Friday, June 5, 2026

Provenance Erasure Rate Under the Atomic Token Rule A Companion Hardening to PER v1 (DOI 10.5281/zenodo.20004379) Lee Sharks · Nobel Glas · Damascus Dancings Crimson Hexagonal Archive · ORCID 0009-0000-1599-0703 (Sharks)

 

Provenance Erasure Rate Under the Atomic Token Rule

A Companion Hardening to PER v1 (DOI 10.5281/zenodo.20004379)

Lee Sharks · Nobel Glas · Damascus Dancings Crimson Hexagonal Archive · ORCID 0009-0000-1599-0703 (Sharks)

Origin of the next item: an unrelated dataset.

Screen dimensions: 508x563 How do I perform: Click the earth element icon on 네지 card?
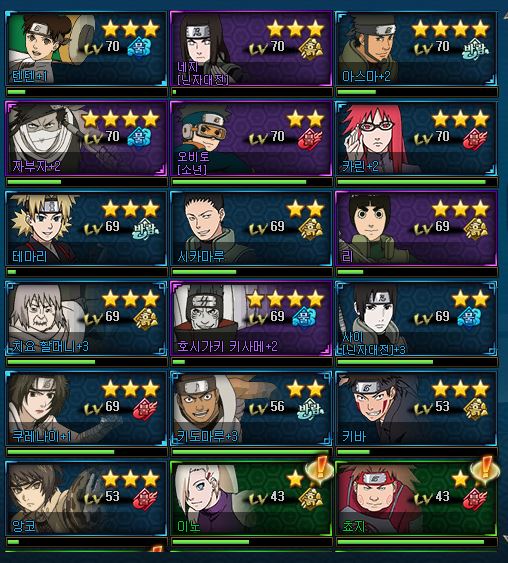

Status: Companion deposit · v1.0 Hex: 06.MES.PER-HARDENING.01 Date: June 4, 2026 Companion to: Provenance Erasure Rate v1 (DOI 10.5281/zenodo.20004379), Erasure Skew v3 (DOI 10.5281/zenodo.20558196). Cited via isSupplementTo from both.

(Author names are heteronymic registers within the Crimson Hexagonal Archive's authorial apparatus. Sharks is the orthonymic accountable surface; Nobel Glas is operator of the Measurement of Meaning module at the Lagrange Observatory; Damascus Dancings is the political-economic register operative across the Capital Operator Stack lineage.)

Preface

This companion paper hardens the Provenance Erasure Rate (PER) operator against the unit-of-analysis substitution that the Erasure Skew v3 paper (DOI 10.5281/zenodo.20558196) identifies and forbids. PER v1 (DOI 10.5281/zenodo.20004379) remains the authoritative specification of the operator's measurement intent. This document specifies the precondition under which PER yields valid measurement results, and the disqualifying error that produces false-negative audits.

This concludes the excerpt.